All the wines have been stabilized, degassed, and sulfited.

What do I need to do?

RR


----------



## Pumpkinman (Jan 2, 2013)

http://vinoenology.com/calculators/acid-addition/

http://www.anaesthetist.com/mnm/wine/Findex.htm

http://web2.airmail.net/sgross/fermcalc/FermCalcJS.html


----------



## mjrisenhoover (Jan 2, 2013)

I like that top link, thanks Pumpkinman!


----------



## RegionRat (Jan 2, 2013)

Pumpkinman said:


> http://vinoenology.com/calculators/acid-addition/
> 
> http://www.anaesthetist.com/mnm/wine/Findex.htm
> 
> http://web2.airmail.net/sgross/fermcalc/FermCalcJS.html



Thanks Pumpkinman, I stumbled across the FermCalc site a while ago.

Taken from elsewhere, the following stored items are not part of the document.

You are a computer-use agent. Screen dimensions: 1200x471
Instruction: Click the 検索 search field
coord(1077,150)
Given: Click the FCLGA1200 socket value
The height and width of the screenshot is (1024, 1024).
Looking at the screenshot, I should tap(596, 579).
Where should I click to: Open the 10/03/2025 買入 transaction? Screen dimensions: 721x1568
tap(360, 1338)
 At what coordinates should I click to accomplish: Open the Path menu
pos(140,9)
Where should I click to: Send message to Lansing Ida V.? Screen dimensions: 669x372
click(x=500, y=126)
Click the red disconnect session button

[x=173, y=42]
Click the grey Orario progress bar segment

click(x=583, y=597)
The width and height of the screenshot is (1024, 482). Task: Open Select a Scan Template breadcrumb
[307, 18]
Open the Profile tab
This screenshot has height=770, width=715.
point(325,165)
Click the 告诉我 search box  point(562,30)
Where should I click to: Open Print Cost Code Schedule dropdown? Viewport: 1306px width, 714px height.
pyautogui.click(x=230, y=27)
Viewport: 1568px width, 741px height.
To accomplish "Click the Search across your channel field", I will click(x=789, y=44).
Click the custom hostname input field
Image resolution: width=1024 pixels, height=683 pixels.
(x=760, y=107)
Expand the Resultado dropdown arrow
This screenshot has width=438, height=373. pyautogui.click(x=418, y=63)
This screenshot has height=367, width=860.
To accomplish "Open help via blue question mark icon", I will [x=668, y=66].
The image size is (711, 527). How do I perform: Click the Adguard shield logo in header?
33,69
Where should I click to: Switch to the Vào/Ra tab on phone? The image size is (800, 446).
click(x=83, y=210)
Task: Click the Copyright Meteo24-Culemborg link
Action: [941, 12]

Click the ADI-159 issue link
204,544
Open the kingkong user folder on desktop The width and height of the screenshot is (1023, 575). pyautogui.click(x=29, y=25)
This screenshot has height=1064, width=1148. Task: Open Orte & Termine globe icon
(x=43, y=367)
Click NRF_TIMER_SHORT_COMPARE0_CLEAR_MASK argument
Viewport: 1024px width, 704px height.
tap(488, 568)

Let me rephrase my question. Take the Strawberry:

5Gal strawberry PH 3.25 T/A 5g/l, If I add 26gr Acid blend that should get me a TA of 6.5g/l correct?

I just want to be absolutely sure before I start putting things in these wines. 

And what about the Zin that has TA of 8.6g/l and PH 2.55? Should I add 22g Calcium Carbonate or try to start a MLF? I know you can only correct so much post fermentation.

RR


----------



## BobF (Jan 2, 2013)

Don't make the full additions all at once. 

Let taste be your guide as long as pH is good for stability.

With a pH of 3.2, I wouldn't add to the strawberry unless taste is off.


----------



## winemaker_3352 (Jan 3, 2013)

BobF said:


> Don't make the full additions all at once.
> 
> Let taste be your guide as long as pH is good for stability.
> 
> With a pH of 3.2, I wouldn't add to the strawberry unless taste is off.



I agree..

3.25 is fine for the PH on the Strawberry - if taste seems flat - then add a dose (not a full dose) and taste - think about doing bench trials - see what tastes better to you.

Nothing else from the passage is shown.